In the movie below, I’ll show you the Evaluate & Safe Area portions of the plug-in package in Premiere Pro (my host of choice) but I’ll focus mainly on the BroadcastLegal component.
Flexible & Powerful
The EyeHeight team, in my opinion, has done a great job balancing pre-set ease with engineer level tweaking within the BroadcastLegal plug-in.
You can simply apply the plug-in and choose a preset like EBU 103 or choose a more conservative or more liberal pre-set.
But, when you need to have more control and desire a ton of ‘tweakability’ then jumping into the User Adjust mode will give you exactly what you need.

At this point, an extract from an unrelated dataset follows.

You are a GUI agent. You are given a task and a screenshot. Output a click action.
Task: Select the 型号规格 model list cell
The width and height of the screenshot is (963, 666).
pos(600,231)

For me, the User Adjust mode is where the EyeHeight video legalization plug-in shines.
You have the ability to choose between RGB only, YRGB (an awesome option!) Composite (choose PAL or NTSC) or Composite + RGB modes and then in each mode, you can have manual control of clipping and knee (soft clipping).
Since more and more deliverables don’t require composite legalization anymore I’ve been using the YRGB option to great success.
After choosing a legalization option, opening the categories for RGB or Y, for example, allows you to set clipping and soft clipping as you see fit.
For me, it’s the soft clipping functionality of this plug-in that really makes it a pro option.
Way too often, software legalizers produce ugly hard clipping artifacts where more sophisticated legalizers – like my trusty Harris DL860 allow for soft clipping which generally give you nicer looking results when the legalizer is doing large fixes.
Will the EyeHeight plug-in replace my DL860? Probably not for all workflows, but I think it’s a really viable choice, renders pretty quickly and if you don’t have a hardware legalizer is a fantastic (and free) option.
Don’t forget! Time is limited to use the EyeHeight video legalizer plug-in for free! Head over to www.eyeheight.com now.
Any questions or thoughts please use the comments below.
P.S. What about an OFX version? As of right now, there is not an OFX version of the plug-in. I’ve written to the EyeHeight team and will let you know as soon as I hear back if they plan on releasing an OFX version.